■ REQUEST ■
Copy the following lines exactly as they appear, leaving out the pictures.

__________

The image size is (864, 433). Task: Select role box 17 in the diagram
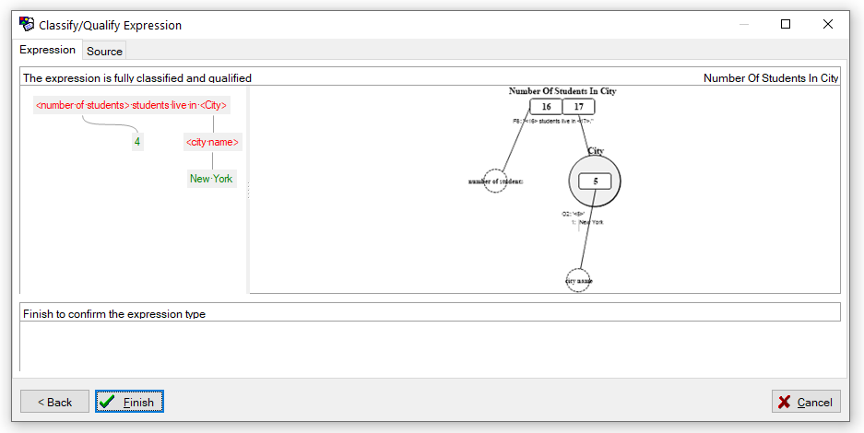click(578, 107)
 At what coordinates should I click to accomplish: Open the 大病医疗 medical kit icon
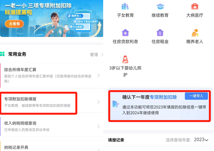195,6
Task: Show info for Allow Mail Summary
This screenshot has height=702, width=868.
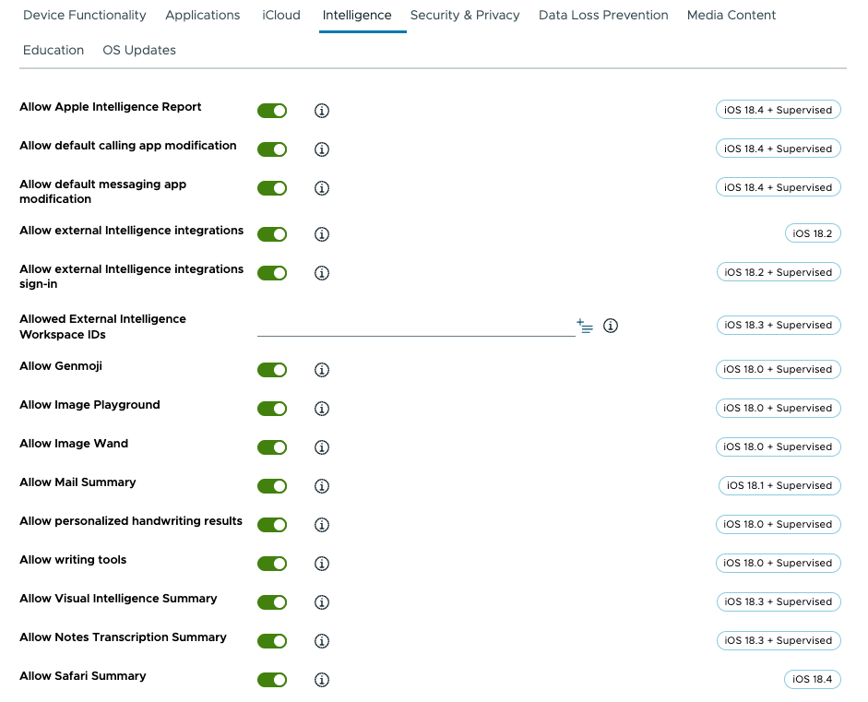Action: click(x=322, y=486)
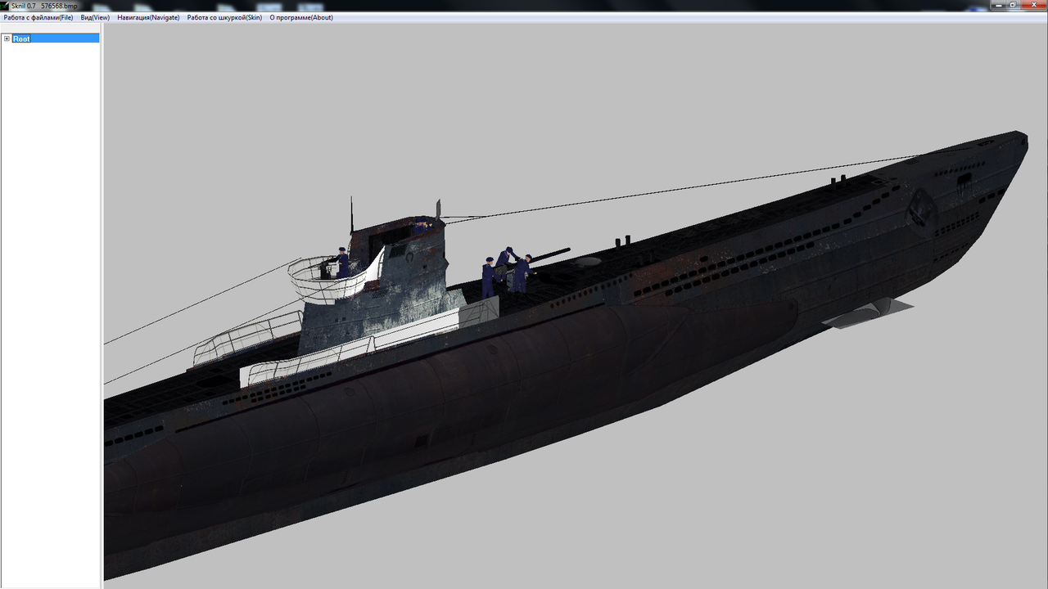Screen dimensions: 1048x589
Task: Open the Вид(View) menu
Action: pos(97,17)
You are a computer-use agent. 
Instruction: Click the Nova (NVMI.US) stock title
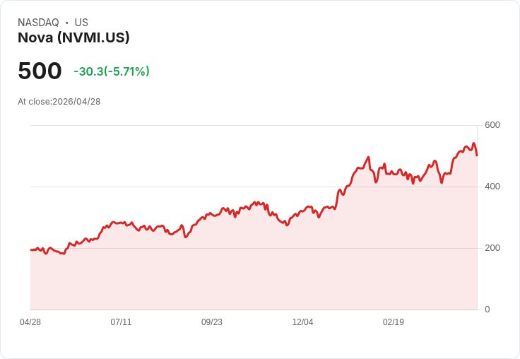click(73, 37)
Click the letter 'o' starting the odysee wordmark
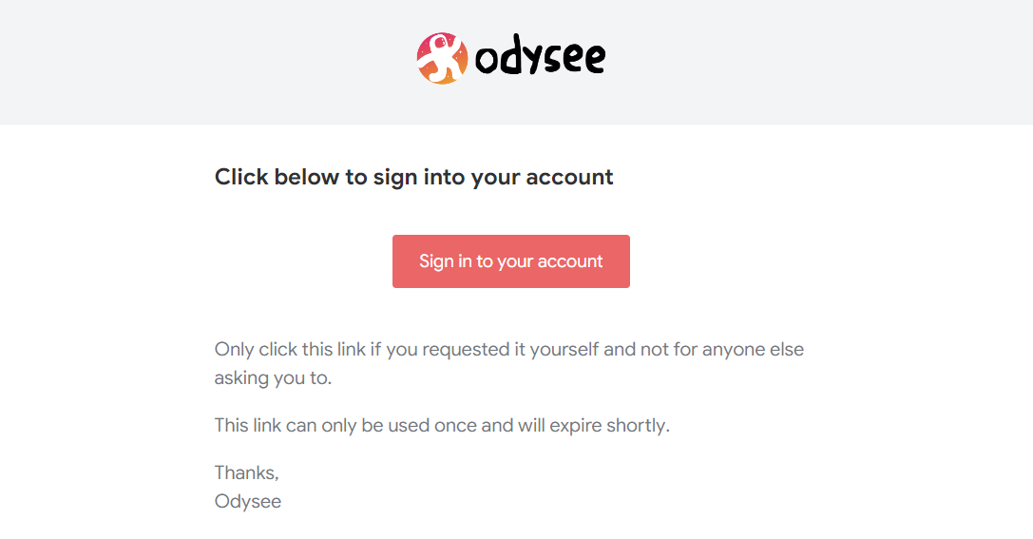The width and height of the screenshot is (1033, 539). tap(487, 61)
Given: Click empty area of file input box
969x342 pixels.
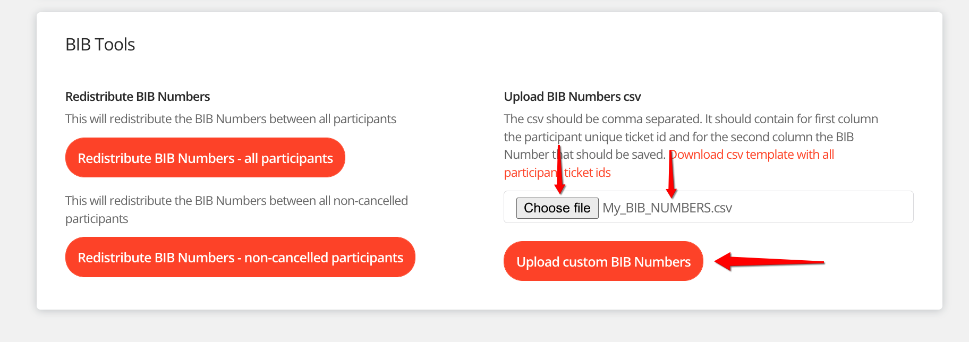Looking at the screenshot, I should 823,207.

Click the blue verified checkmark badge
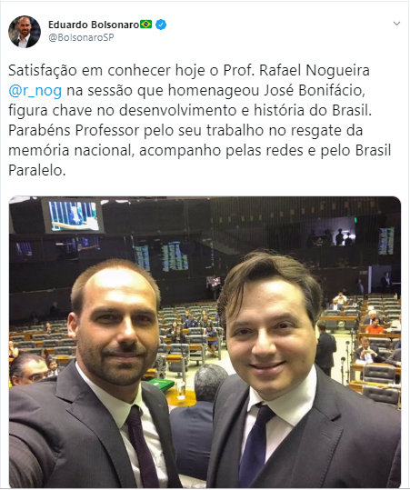coord(161,25)
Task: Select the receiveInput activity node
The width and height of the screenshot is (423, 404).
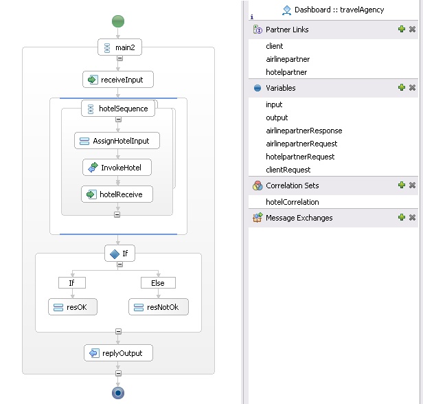Action: [117, 80]
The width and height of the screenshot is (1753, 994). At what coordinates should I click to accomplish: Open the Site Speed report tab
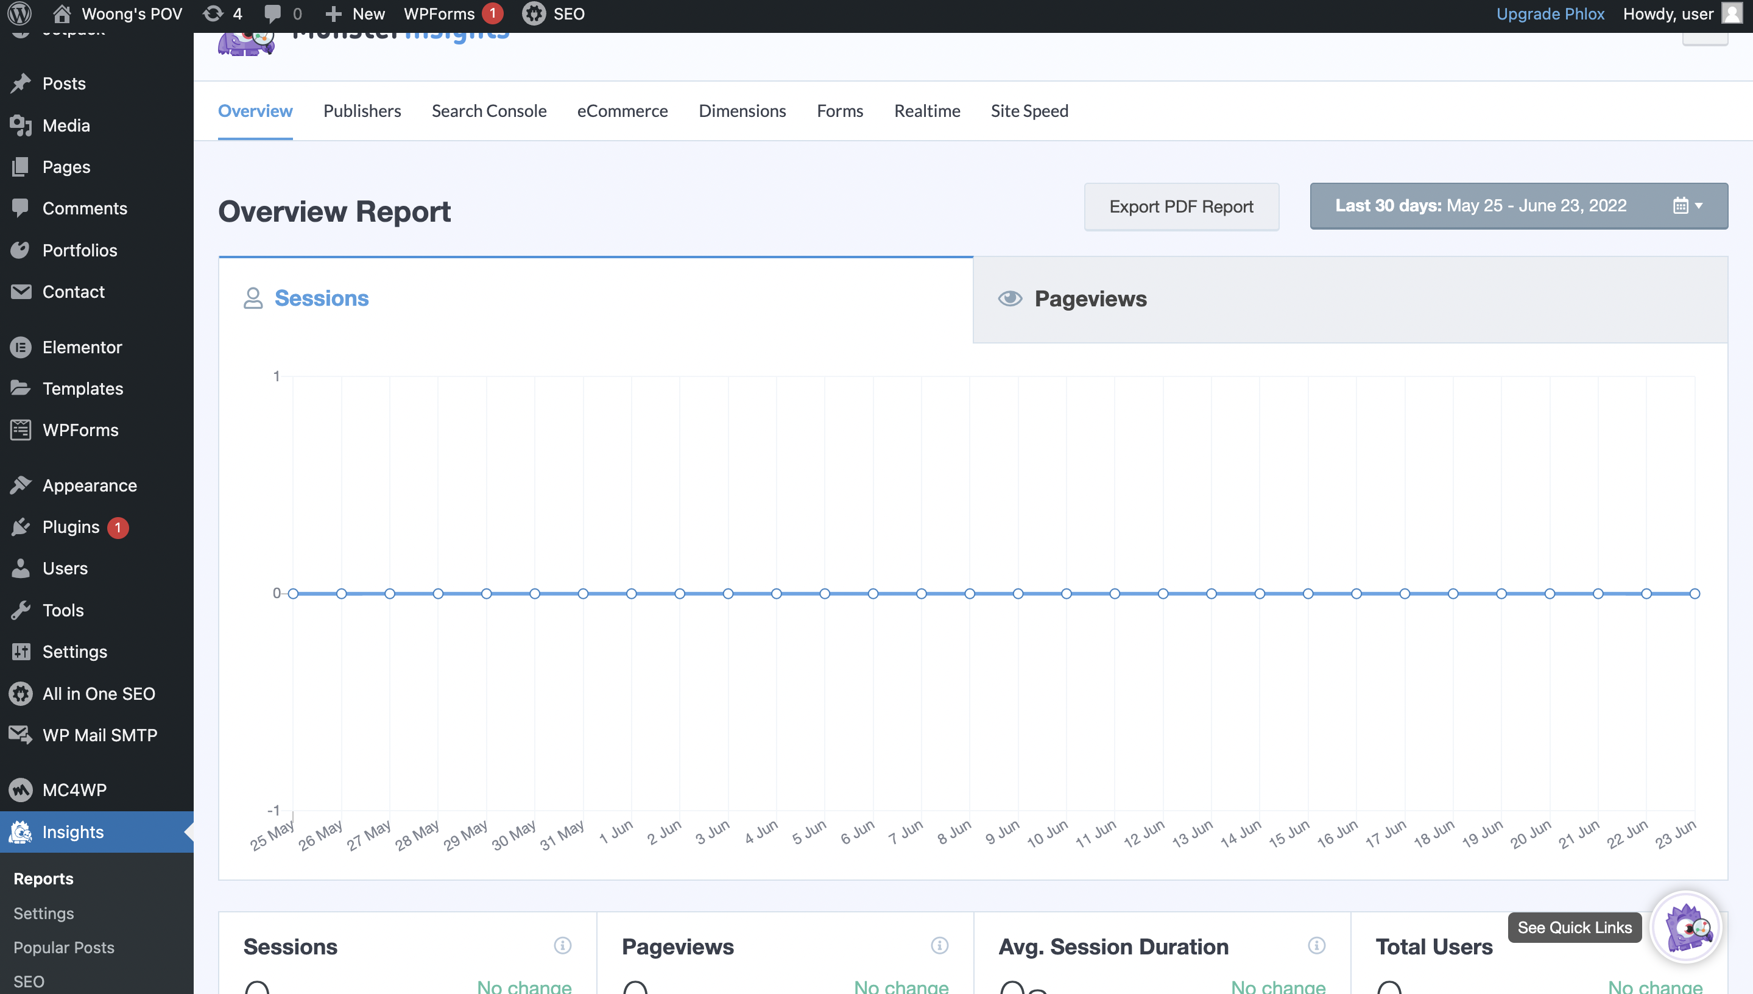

__________

■ RESPONSE TO THIS TASK ■
The image size is (864, 433). Task: Select role box 17 in the diagram
click(578, 107)
 At what coordinates should I click to accomplish: Open the 大病医疗 medical kit icon
195,6
Task: Show info for Allow Mail Summary
This screenshot has height=702, width=868.
Action: click(x=322, y=486)
Screen dimensions: 1048x589
Task: Open the Вид(View) menu
Action: pos(97,17)
You are a computer-use agent. 
Instruction: Click the Nova (NVMI.US) stock title
click(73, 37)
Click the letter 'o' starting the odysee wordmark
The width and height of the screenshot is (1033, 539). tap(487, 61)
Given: Click empty area of file input box
969x342 pixels.
Looking at the screenshot, I should 823,207.

Click the blue verified checkmark badge
coord(161,25)
Task: Select the receiveInput activity node
The width and height of the screenshot is (423, 404).
Action: [117, 80]
The width and height of the screenshot is (1753, 994). At what coordinates should I click to accomplish: Open the Site Speed report tab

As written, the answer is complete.